Тогда нега этого стеклянного места начинала лучиться в сумерках, придавая освещению оранжереи какую-то лунную ясность. Впрочем, не только Золотая Ночь – Волчья Пасть, видя этот свет, чувствовал, как ему таинственно перехватывает горло, словно рыданием нежности; все, кто его видел, тоже испытывали странное шевеление в сердце. Для Шломо этот свет был словно остановкой во времени, запятой, замедляющей его слишком стремительный бег. Стеклянная, молочного цвета запятая, повисшая в густом сумраке вечеров. И Горюнок видел этот свет примерно так же, теперь, опять научившись смотреть на мир, людей и вещи – обновленными глазами. Отныне он видел мир в блеске глаз маленького Фе. Этот свет для него тоже сиял, как запятая, отмечая остановку в безумии времени, умеряя его неистовый напор – совсем не так, как тот изостренный, ледяной месяц, что во время войны висел ночью в горах над синевато-бледными, изувеченными телами его одиннадцати товарищей. Та лунная оболочка, омертвевшая в ночи войны, ослепила его, вооружила сердце и руки ненавистью и местью. А этот прозрачный, как стекло, свет, льющийся в вечерних сумерках, давал ему чувство глубокого спокойствия.

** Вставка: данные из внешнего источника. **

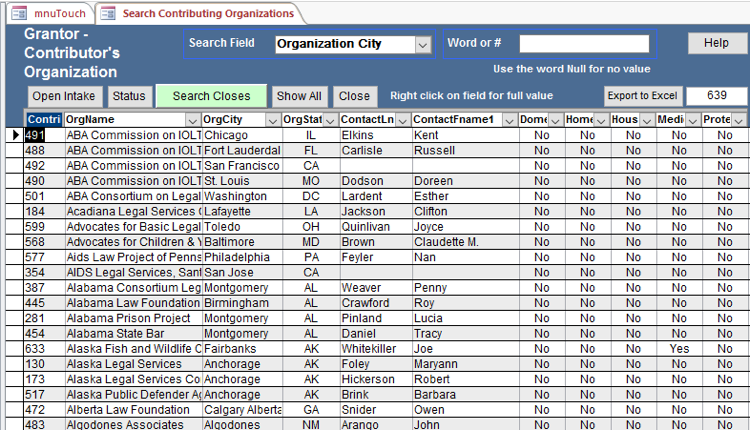Expand the OrgName column filter arrow
The image size is (750, 430).
192,119
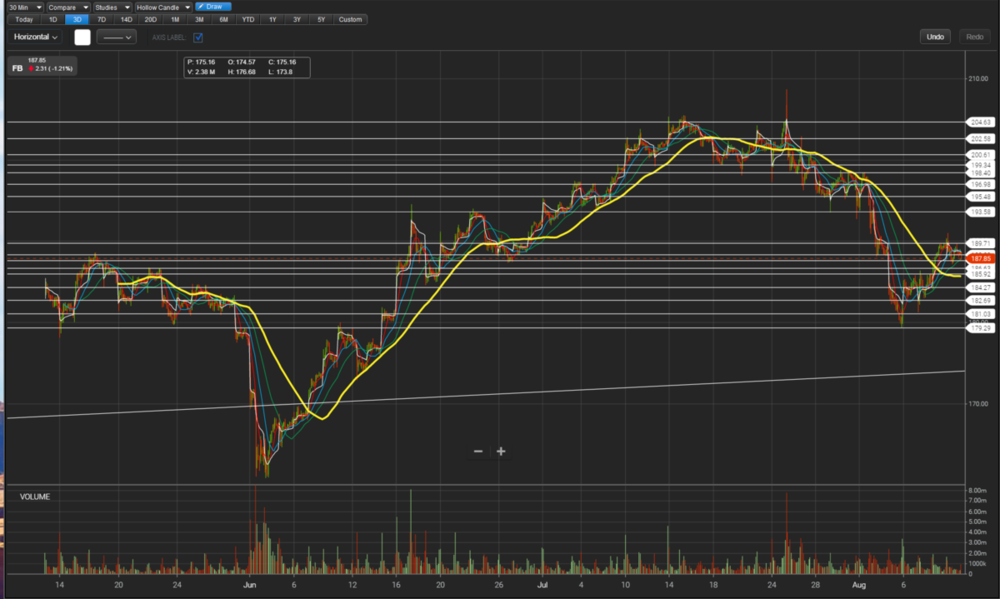Viewport: 1000px width, 599px height.
Task: Choose the Custom date range tab
Action: 350,19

Но все удовлетворялись тем, что любовались этим свечением издали, смутно мечтали, проходя мимо, не осмеливаясь приблизиться к оранжерее и встретиться с работающими там братьями. Впрочем, никто из Пеньелей и не знал по-настоящему двоих последних сыновей старого Золотой Ночи – Волчьей Пасти. Мать с самого их рождения так упорно держала всех на расстоянии от своего дома и своих отпрысков, что с тех пор никому и в голову не приходило преодолеть эту черту.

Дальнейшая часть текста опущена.